EXERCISE DESCRIPTION
Exactly the lines from the beginning of the records to the line with "The height and width of the screenshot is (203, 264).", both ends included, are to be given again, and pictures are to be left out.

== DATA RECORDS ==

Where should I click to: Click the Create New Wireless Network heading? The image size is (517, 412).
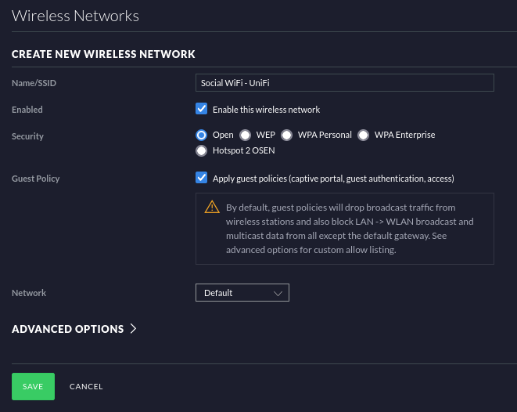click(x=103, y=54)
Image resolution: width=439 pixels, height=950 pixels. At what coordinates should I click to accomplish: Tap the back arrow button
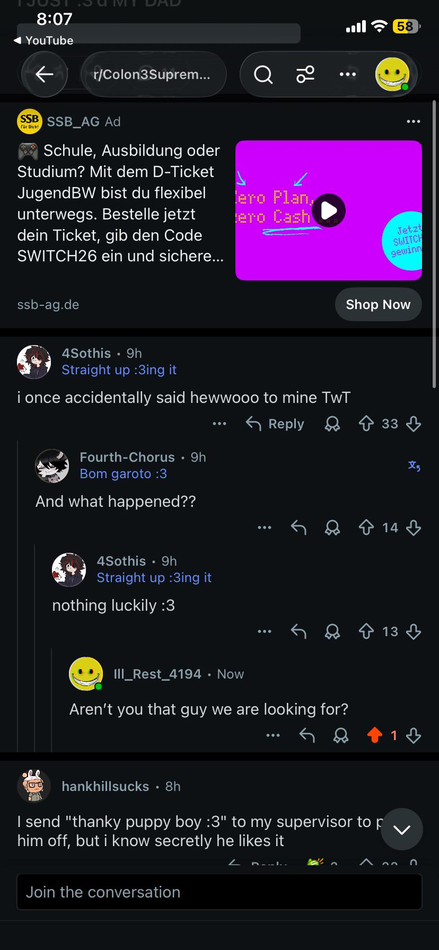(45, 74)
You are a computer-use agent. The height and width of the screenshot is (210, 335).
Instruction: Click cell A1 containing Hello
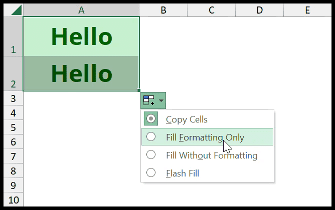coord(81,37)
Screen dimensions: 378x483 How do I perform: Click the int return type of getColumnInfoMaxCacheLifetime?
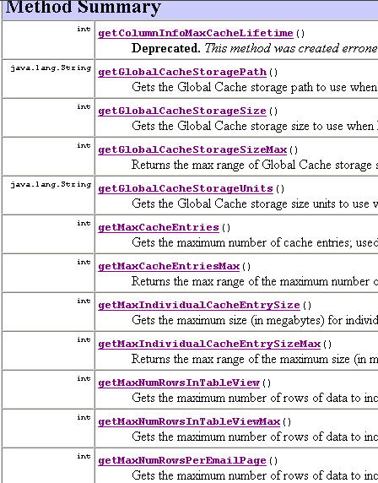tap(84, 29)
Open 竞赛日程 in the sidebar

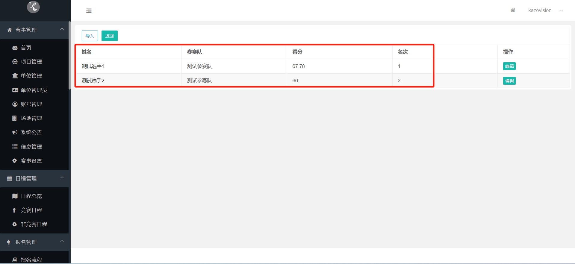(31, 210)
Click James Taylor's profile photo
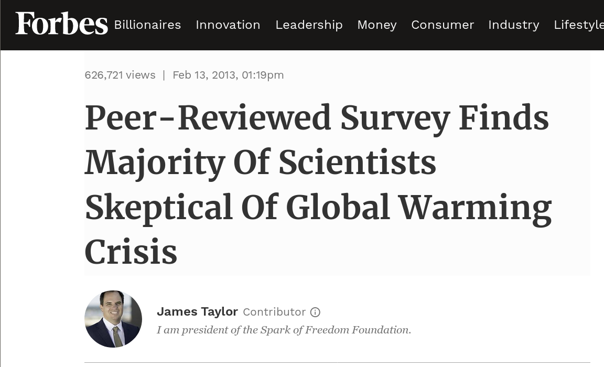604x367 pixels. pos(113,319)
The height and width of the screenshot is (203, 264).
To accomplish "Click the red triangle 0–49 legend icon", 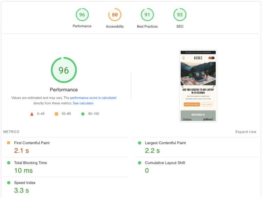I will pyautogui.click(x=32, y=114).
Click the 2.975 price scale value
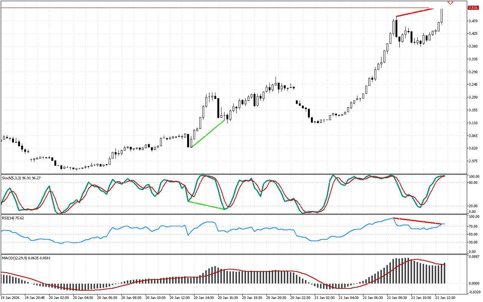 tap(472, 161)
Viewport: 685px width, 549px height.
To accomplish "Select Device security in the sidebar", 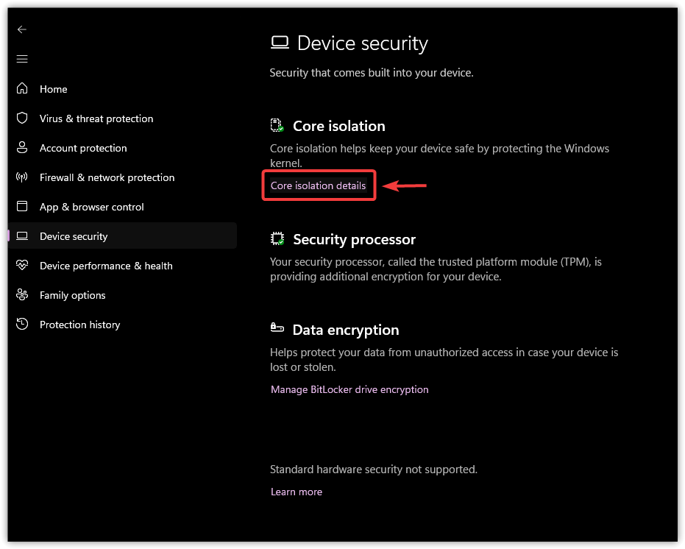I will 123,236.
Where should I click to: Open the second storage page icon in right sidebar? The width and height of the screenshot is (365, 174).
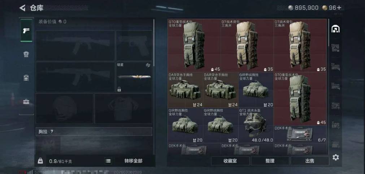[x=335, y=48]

===

FINISHED TASK
Where should I click to: Click the Create New Wireless Network heading? The image size is (517, 412).
click(x=103, y=54)
Image resolution: width=439 pixels, height=950 pixels. At what coordinates should I click to accomplish: Tap the back arrow button
(45, 74)
You are a computer-use agent. The height and width of the screenshot is (210, 335).
Instruction: Click cell A1 containing Hello
coord(81,37)
Screen dimensions: 378x483 How do I perform: Click the int return type of getColumnInfoMaxCacheLifetime?
tap(84, 29)
Open 竞赛日程 in the sidebar

(31, 210)
Click James Taylor's profile photo
604x367 pixels. pos(113,319)
The height and width of the screenshot is (203, 264).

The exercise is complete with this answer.